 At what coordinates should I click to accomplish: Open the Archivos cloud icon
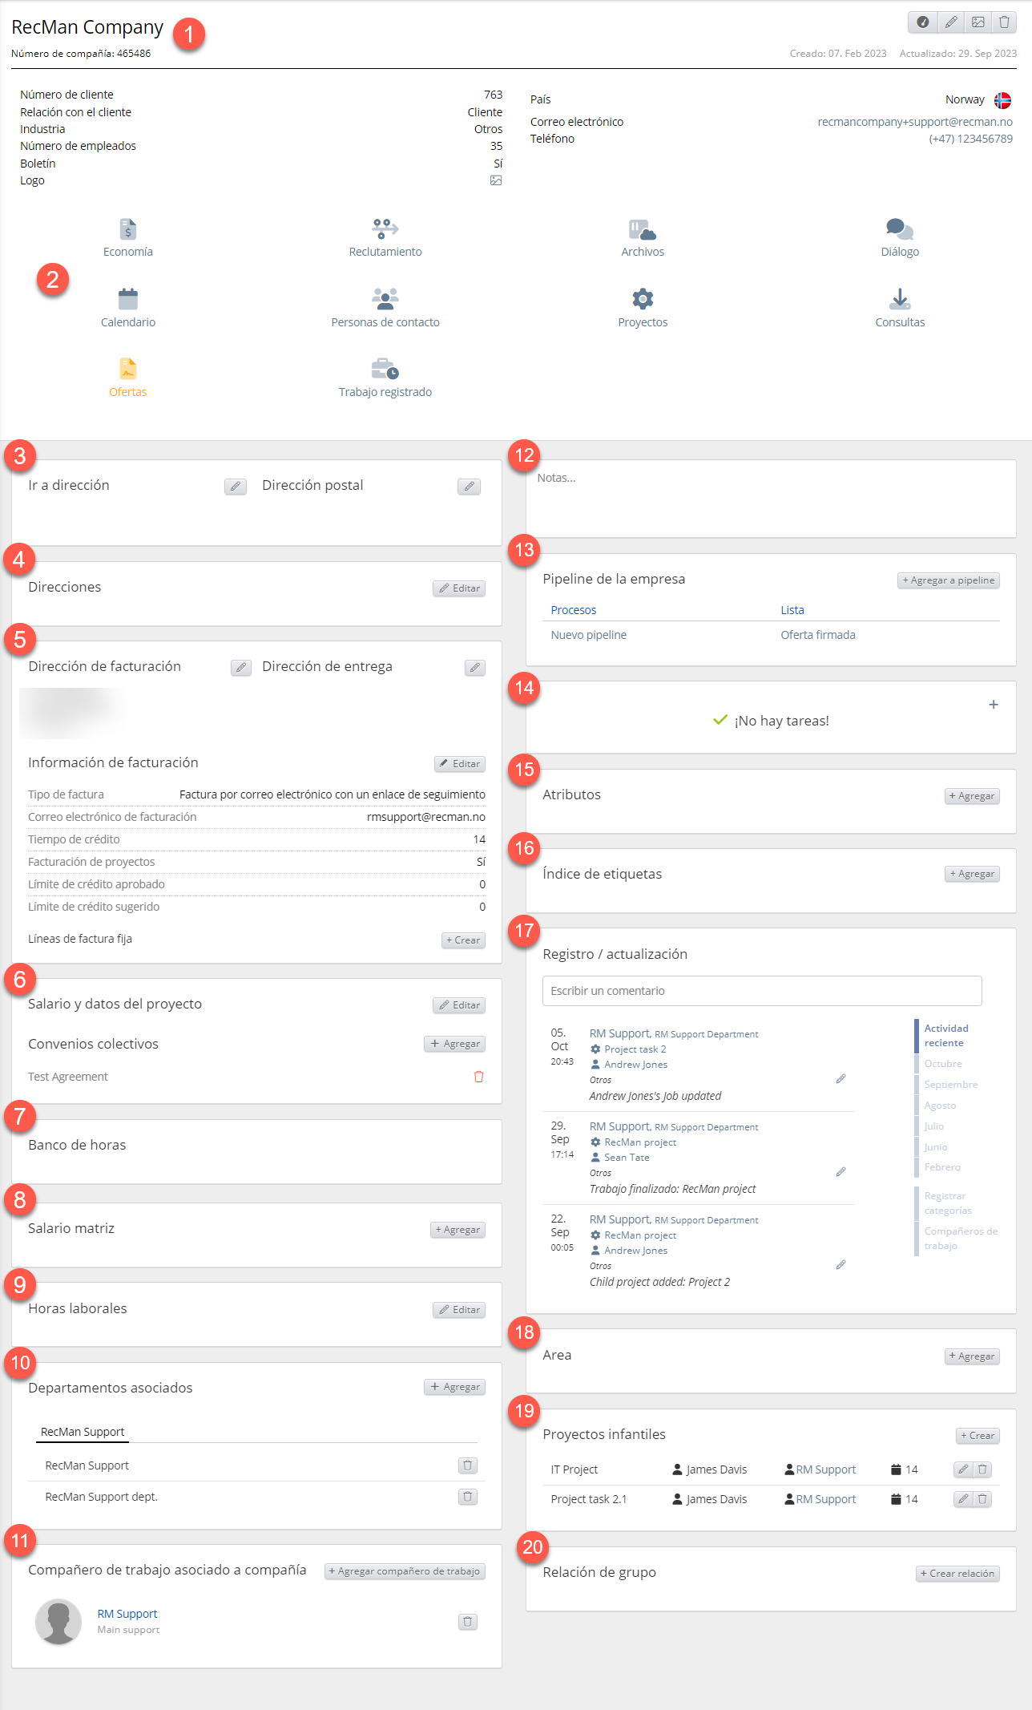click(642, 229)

--

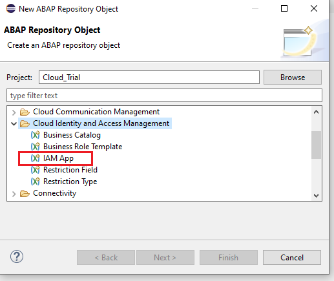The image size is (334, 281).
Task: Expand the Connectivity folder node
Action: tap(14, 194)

--

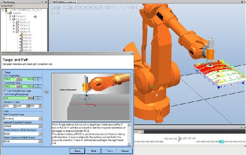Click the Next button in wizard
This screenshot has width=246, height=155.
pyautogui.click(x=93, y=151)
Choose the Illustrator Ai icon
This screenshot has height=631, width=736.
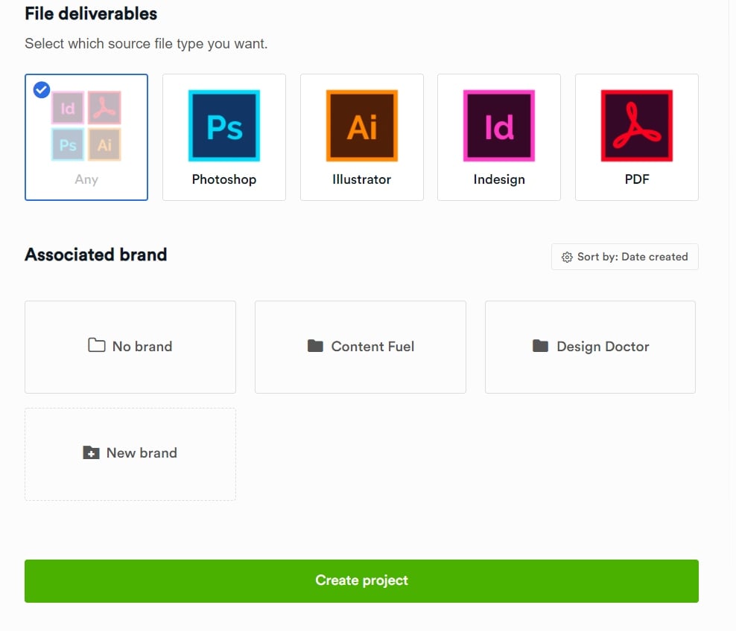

--- TRY IT ---
Return, word for word, the lines of the data above from the line with "Choose the Illustrator Ai icon" through the line with "This screenshot has height=631, width=736.", inclusive.

--- SOLUTION BELOW ---
Choose the Illustrator Ai icon
This screenshot has height=631, width=736.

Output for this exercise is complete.